Asking For It: Question-Answering for Predicting Rule Infractions in Online Content Moderation
2510.06350v1
cs.CY, cs.AI, cs.CL, cs.HC, cs.LG
2025-10-10
Авторы:
Mattia Samory, Diana Pamfile, Andrew To, Shruti Phadke
Abstract
Online communities rely on a mix of platform policies and community-authored
rules to define acceptable behavior and maintain order. However, these rules
vary widely across communities, evolve over time, and are enforced
inconsistently, posing challenges for transparency, governance, and automation.
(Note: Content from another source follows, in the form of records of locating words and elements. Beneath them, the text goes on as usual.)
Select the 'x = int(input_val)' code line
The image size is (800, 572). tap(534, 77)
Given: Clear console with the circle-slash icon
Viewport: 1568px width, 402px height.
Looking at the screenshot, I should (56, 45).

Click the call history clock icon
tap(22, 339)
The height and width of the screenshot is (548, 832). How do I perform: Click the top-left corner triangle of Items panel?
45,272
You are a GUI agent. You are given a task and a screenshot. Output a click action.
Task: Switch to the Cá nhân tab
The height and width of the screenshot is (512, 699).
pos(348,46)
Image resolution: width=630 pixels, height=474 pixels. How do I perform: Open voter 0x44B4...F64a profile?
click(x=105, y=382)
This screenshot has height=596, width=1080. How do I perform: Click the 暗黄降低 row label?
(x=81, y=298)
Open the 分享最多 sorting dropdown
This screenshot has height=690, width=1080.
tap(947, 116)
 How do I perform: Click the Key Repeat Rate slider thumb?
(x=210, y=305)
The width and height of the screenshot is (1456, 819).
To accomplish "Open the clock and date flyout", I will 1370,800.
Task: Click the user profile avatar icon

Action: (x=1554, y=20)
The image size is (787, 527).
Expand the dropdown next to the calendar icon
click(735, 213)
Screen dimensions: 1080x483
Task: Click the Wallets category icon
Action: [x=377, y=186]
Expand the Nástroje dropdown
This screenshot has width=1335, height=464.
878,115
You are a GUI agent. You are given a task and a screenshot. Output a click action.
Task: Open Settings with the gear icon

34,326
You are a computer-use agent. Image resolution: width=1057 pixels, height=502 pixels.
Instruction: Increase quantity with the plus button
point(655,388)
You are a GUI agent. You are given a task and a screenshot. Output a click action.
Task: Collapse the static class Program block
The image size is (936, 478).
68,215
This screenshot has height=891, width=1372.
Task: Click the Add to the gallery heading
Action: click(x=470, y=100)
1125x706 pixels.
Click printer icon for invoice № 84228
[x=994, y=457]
In this paper, we model the relationship between rules and their enforcement at
scale, introducing ModQ, a novel question-answering framework for
rule-sensitive content moderation. Unlike prior classification or
generation-based approaches, ModQ conditions on the full set of community rules
at inference time and identifies which rule best applies to a given comment. We
implement two model variants - extractive and multiple-choice QA - and train
them on large-scale datasets from Reddit and Lemmy, the latter of which we
construct from publicly available moderation logs and rule descriptions. Both
models outperform state-of-the-art baselines in identifying moderation-relevant
rule violations, while remaining lightweight and interpretable. Notably, ModQ
models generalize effectively to unseen communities and rules, supporting
low-resource moderation settings and dynamic governance environments.